The Faroese goose (føroyska gásin) is probably the oldest form of tame goose in Europe and possibly the direct descendants of the tame geese that the Landnám folk brought from Scandinavia and the British Isles.

Since the Faroe Islands have no native predators that are capable of killing the geese, a special "goose culture" has developed in the Faroe Islands, which has no equivalent in neighboring countries.
From May to October one can see flocks of geese walking freely in the outfields, where they feed on the short summer grass without any supplementary feeding.

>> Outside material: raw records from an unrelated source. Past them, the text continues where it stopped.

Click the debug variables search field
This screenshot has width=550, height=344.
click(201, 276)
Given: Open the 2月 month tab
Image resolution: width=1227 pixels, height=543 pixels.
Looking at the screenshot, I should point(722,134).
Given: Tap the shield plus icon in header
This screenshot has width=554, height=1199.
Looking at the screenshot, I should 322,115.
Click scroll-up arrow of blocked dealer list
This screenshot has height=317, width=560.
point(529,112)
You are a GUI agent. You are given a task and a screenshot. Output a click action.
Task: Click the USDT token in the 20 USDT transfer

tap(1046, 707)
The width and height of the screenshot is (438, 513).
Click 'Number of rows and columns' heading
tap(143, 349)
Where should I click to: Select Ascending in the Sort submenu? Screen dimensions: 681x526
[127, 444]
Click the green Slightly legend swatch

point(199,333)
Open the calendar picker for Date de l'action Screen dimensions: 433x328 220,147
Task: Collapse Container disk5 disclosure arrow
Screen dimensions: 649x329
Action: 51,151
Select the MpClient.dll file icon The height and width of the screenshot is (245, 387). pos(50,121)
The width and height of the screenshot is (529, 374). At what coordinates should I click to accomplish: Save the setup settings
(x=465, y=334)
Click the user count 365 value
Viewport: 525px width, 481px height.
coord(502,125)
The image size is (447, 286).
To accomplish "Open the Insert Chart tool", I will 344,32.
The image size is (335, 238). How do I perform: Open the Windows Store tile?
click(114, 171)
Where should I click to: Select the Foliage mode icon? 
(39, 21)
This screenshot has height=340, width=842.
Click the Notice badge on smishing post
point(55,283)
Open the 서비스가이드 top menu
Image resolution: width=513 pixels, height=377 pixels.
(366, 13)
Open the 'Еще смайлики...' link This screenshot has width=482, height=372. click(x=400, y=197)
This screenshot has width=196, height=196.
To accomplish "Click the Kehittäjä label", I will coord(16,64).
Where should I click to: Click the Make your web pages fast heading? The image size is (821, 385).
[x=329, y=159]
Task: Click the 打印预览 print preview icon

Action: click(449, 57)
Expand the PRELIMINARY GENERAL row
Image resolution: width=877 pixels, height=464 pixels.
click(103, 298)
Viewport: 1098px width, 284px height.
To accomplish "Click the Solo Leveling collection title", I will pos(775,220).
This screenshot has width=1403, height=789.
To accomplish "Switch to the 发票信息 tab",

In winter the geese move freely in the cultivated infields of the villages, which in some cases is of such good quality that earlier the geese did not need complementary feed in the winter. In most places, however, caretakers provide supplementary food just before and during egg laying and when snow is on the ground. The properties of today's Faroese geese result from natural selection over centuries, where only the most well-adapted birds reproduced.

== Properties ==
In Nordisk Genbank Husdyr, the breed is described as a "not too large and not at all rough built, but otherwise it must not be refined and neat. Is very hardy and resistant to weather and disease and tolerates a harsh climate. It is hardy, very food-seeking and it has good juicy meat. Is somewhat temperamental, awake and guarding and will preferably be left alone during the breeding season." Further descriptions of the breed's phenotypic court detail: Gase 5–5,5 kg, (11-12 lbs) Goose: 4–4,5 kg, (8.8-9.9 lbs) Egg weight: 130 grams or 4.5 ounces.

Most of the Faroese geese are slaughtered in December at a weight of 4–5 kg or 9-11 pounds. After three to four weeks of fattening the chicks are slaughtered. Earlier, most got lightly salted or wind-dried for winter supplies, and the goose is a Christmas table favorite.